Staunton, June 29 –The horrific flooding in the Trans-Baikal has inflicted enormous human suffering compounded by the incompetence, malfeasance and dishonesty of Russian officials, all of which have been widely recognized by the victims and their families and reported in the Russian media (sibreal.org/a/30027591.html).
But one aspect of the situation, perhaps the most instructive of all, has attracted relatively little attention. The flooding has blocked all road traffic between Russia west of Lake Baikal and Russia east of that body of water, cutting the country in two as far as that form of transportation is concerned (novayagazeta.ru/articles/2019/06/29/81068-voda-pribyvaet-i-dostignet-15-metrov).
This blockage is an indication of just how poorly developed Russia’s infrastructure is. In many countries, a flood of the dimensions of the one around Baikal would disrupt ground transport; but in most, there would be alternatives, routes that might take longer but that could still ensure the delivery of critical supplies of food and medicine.
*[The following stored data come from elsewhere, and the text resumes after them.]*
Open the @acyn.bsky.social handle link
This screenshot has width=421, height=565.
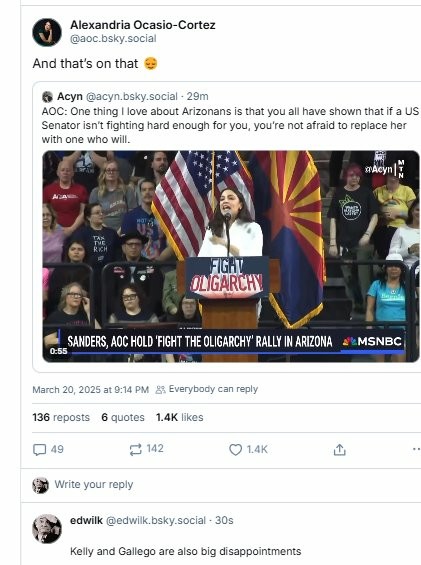(132, 97)
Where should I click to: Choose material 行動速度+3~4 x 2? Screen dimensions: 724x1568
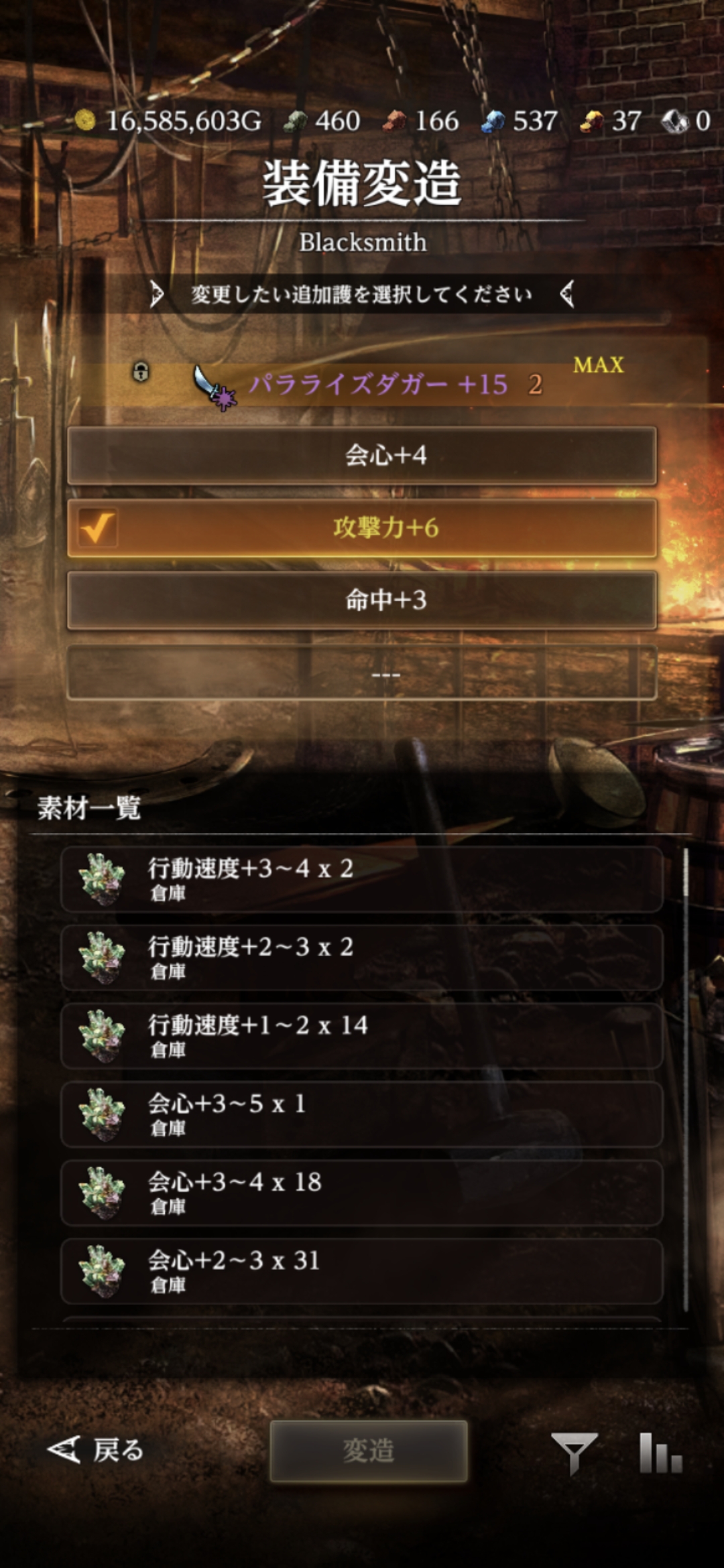[x=362, y=879]
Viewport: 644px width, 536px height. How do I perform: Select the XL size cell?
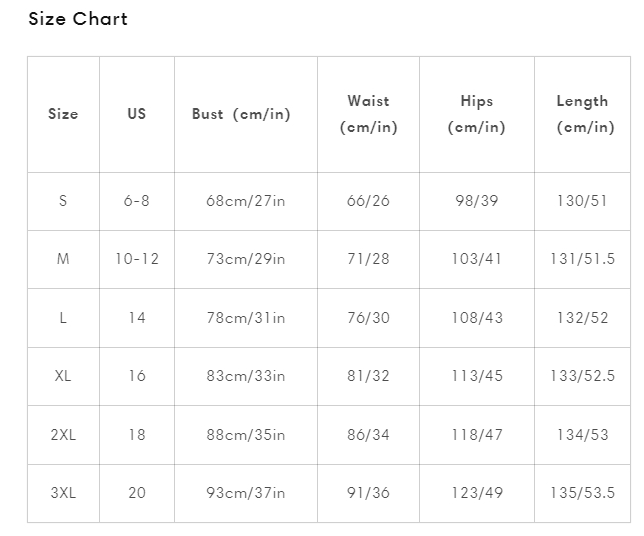click(x=63, y=376)
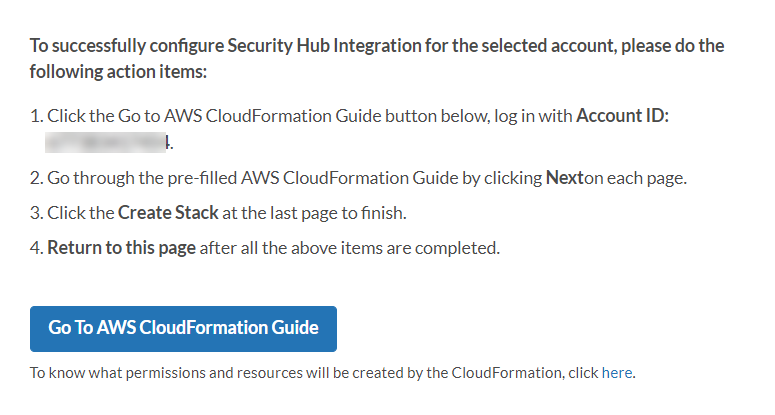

Unfortunately, in most of Russia outside of the ring road around Moscow there are no alternatives: there is one road, one pipeline, and one rail line; and if anything happens to any one of those arteries, the people who depend on it are going to suffer. That the Russian authorities have chosen to ignore this and spend money instead on super projects is thus the real crime.
One can only hope and pray that the waters will recede soon and the survivors of this tragedy will begin the long road to recovery – and one can also only hope and pray that the Kremlin will change its approach to the Russians outside of its charmed circle, although hopes for that are far dimmer than hopes for the recovery of the people of the Trans-Baikal.